◆ What is being asked:
Please make an exact copy of the lines from the one holding "The height and" through the end of the data, both ends included, with no pictures.

◆ Available data:
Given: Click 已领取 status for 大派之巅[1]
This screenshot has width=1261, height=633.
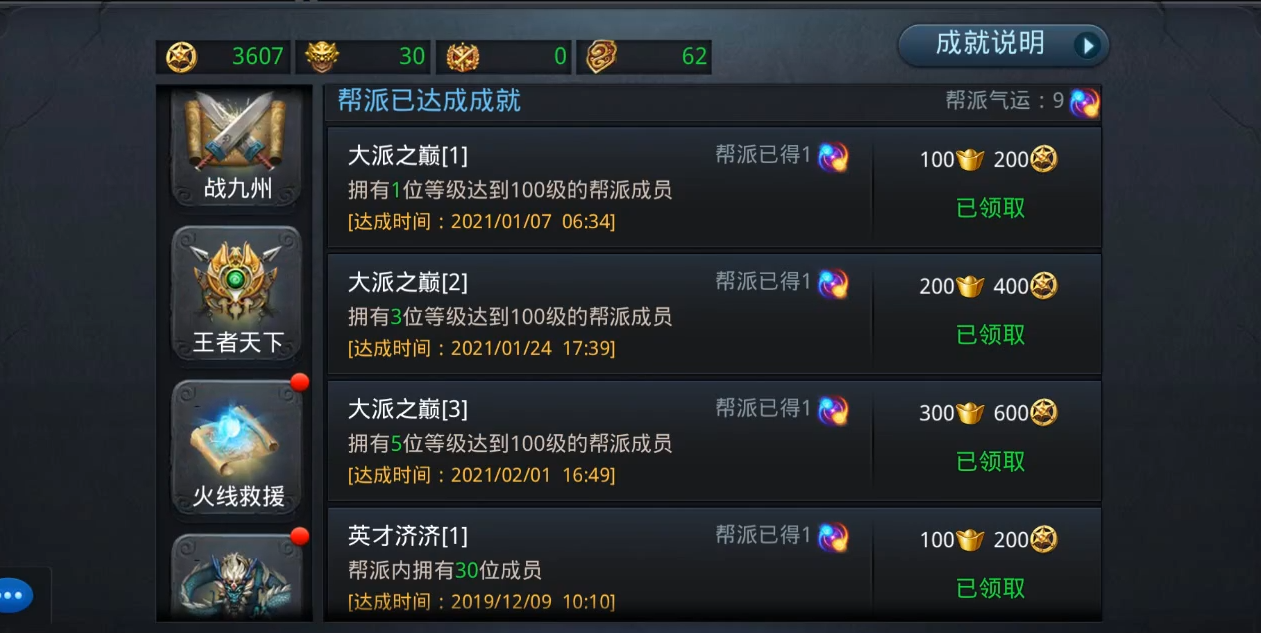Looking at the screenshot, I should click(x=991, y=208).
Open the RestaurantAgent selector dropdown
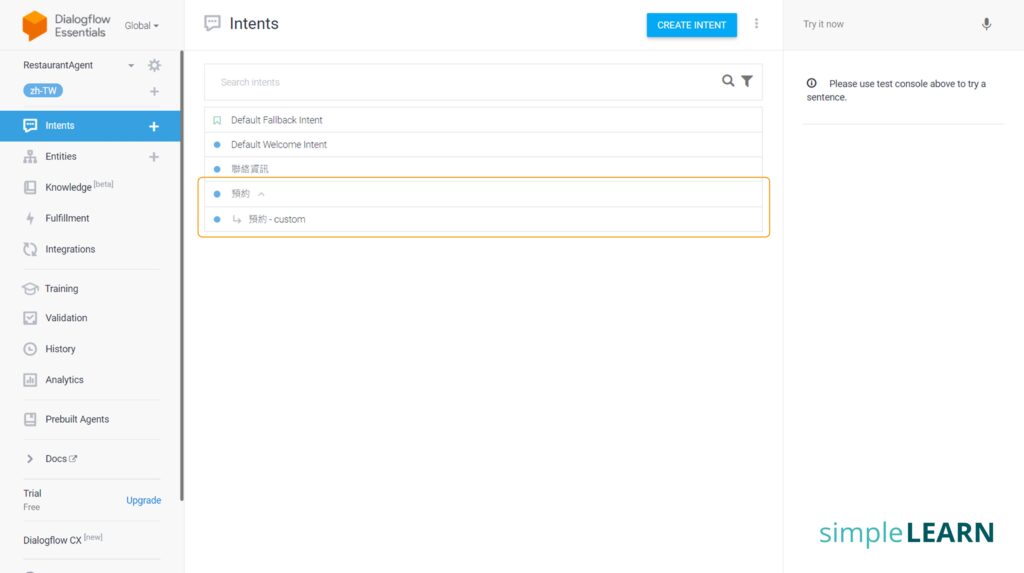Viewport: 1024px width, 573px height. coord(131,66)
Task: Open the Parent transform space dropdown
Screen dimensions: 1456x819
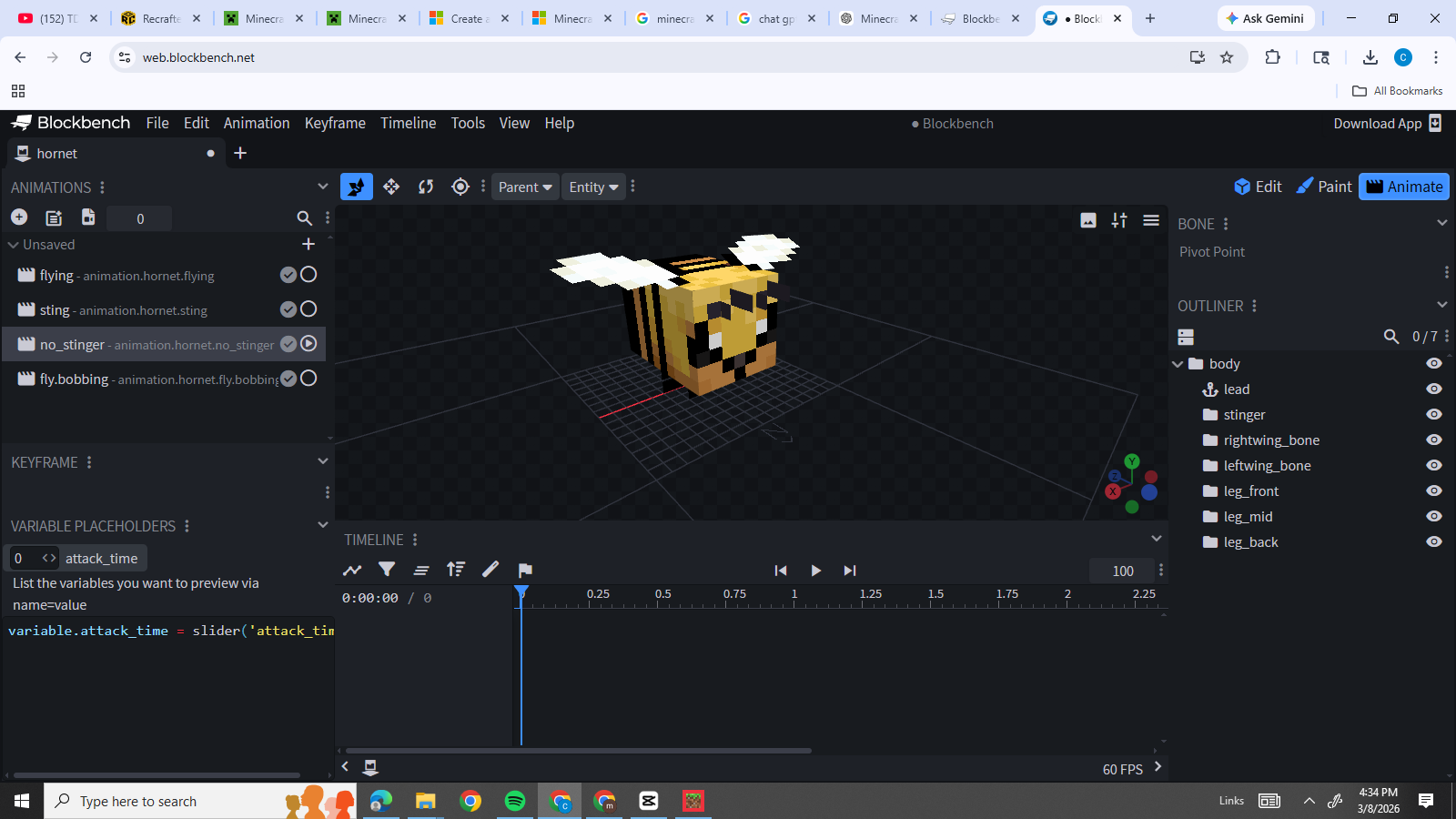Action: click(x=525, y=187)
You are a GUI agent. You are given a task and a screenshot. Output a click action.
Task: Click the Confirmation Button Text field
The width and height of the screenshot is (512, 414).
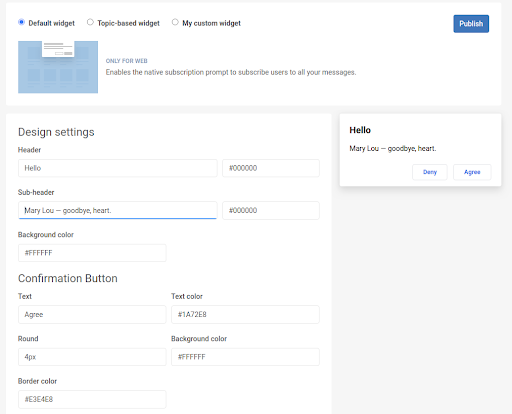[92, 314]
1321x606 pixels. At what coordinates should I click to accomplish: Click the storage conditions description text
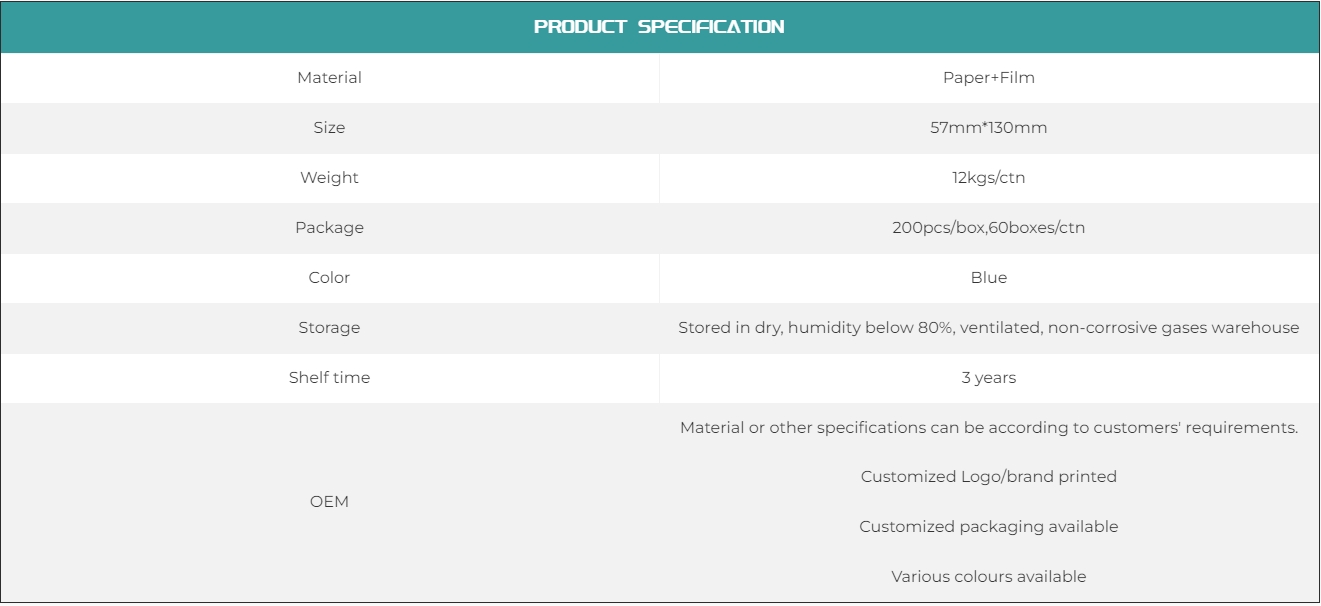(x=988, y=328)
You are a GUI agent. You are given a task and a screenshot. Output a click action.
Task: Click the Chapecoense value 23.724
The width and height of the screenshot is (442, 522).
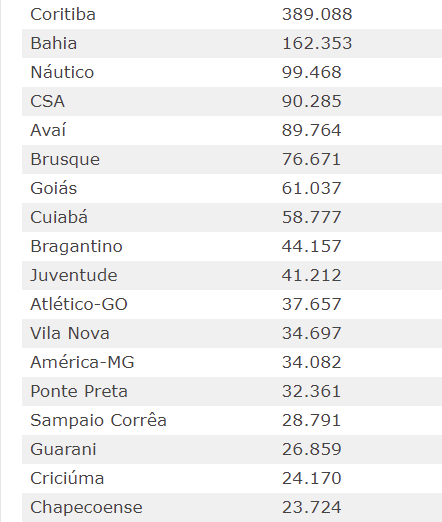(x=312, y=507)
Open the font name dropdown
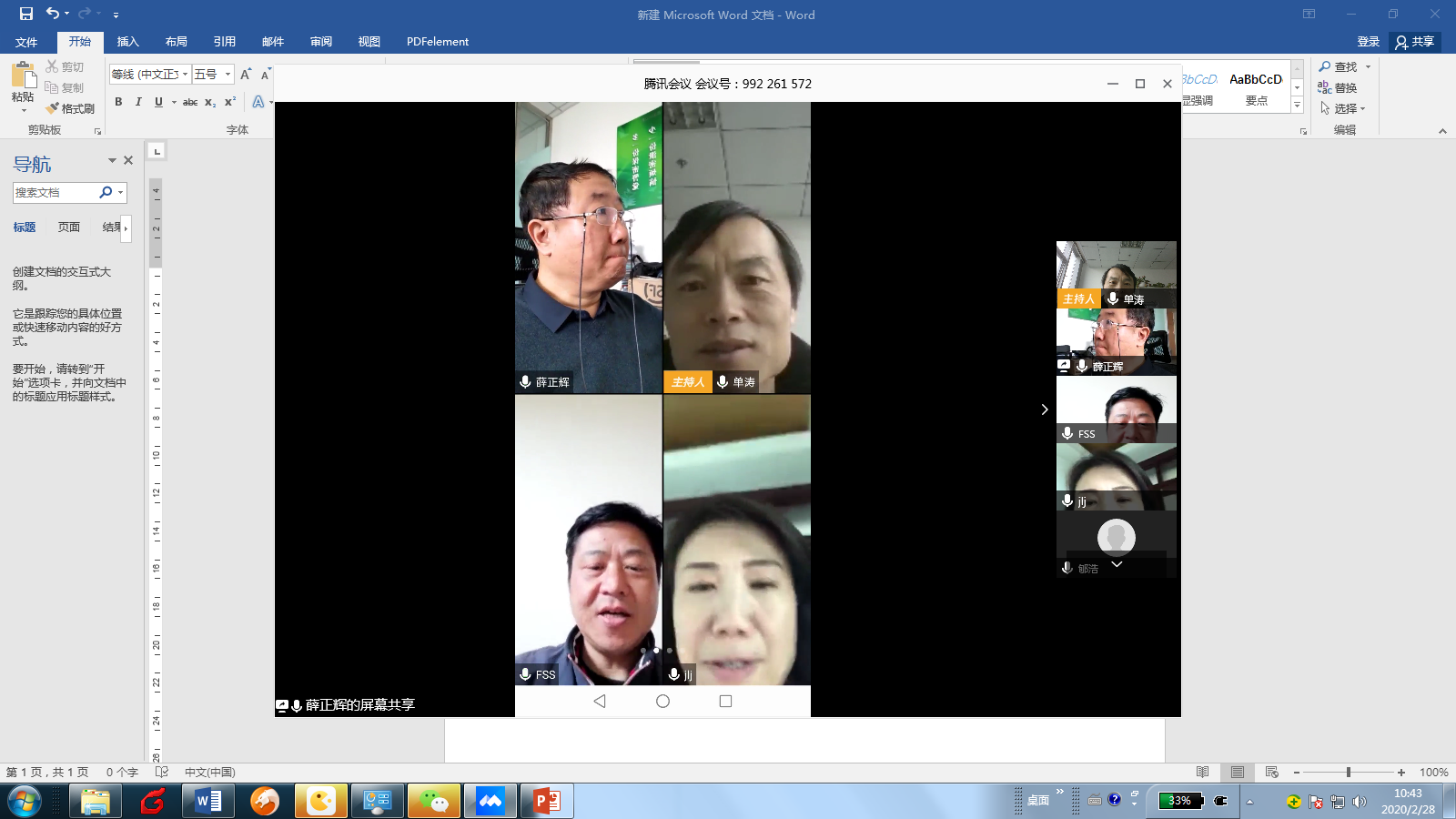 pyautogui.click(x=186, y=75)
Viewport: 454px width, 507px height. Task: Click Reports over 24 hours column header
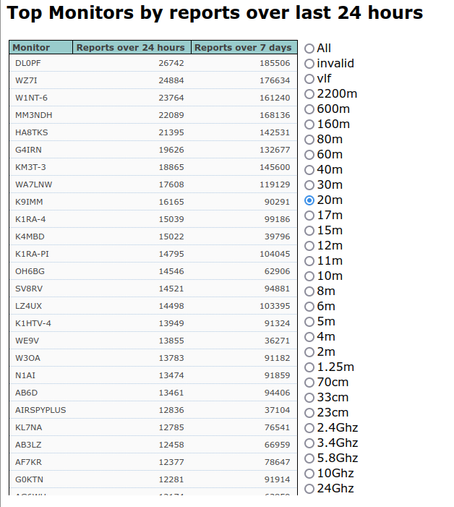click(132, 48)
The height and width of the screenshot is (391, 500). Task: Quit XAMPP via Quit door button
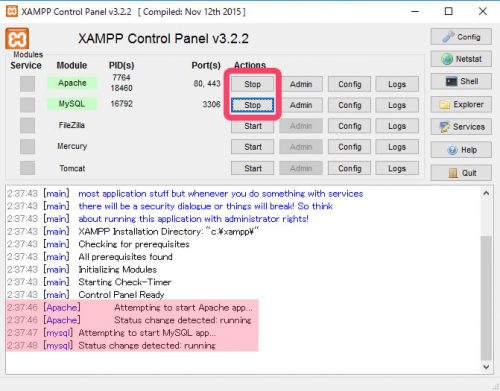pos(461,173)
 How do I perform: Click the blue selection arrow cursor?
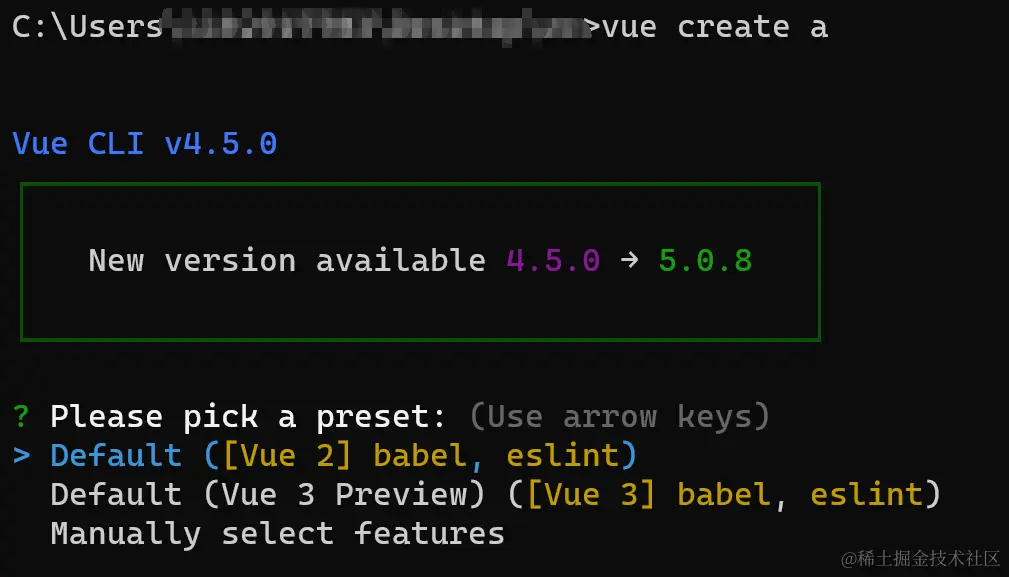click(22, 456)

◆ Answer for the task:
The height and width of the screenshot is (391, 500). Task: Quit XAMPP via Quit door button
pos(461,173)
 How do I perform: Click the blue selection arrow cursor?
click(22, 456)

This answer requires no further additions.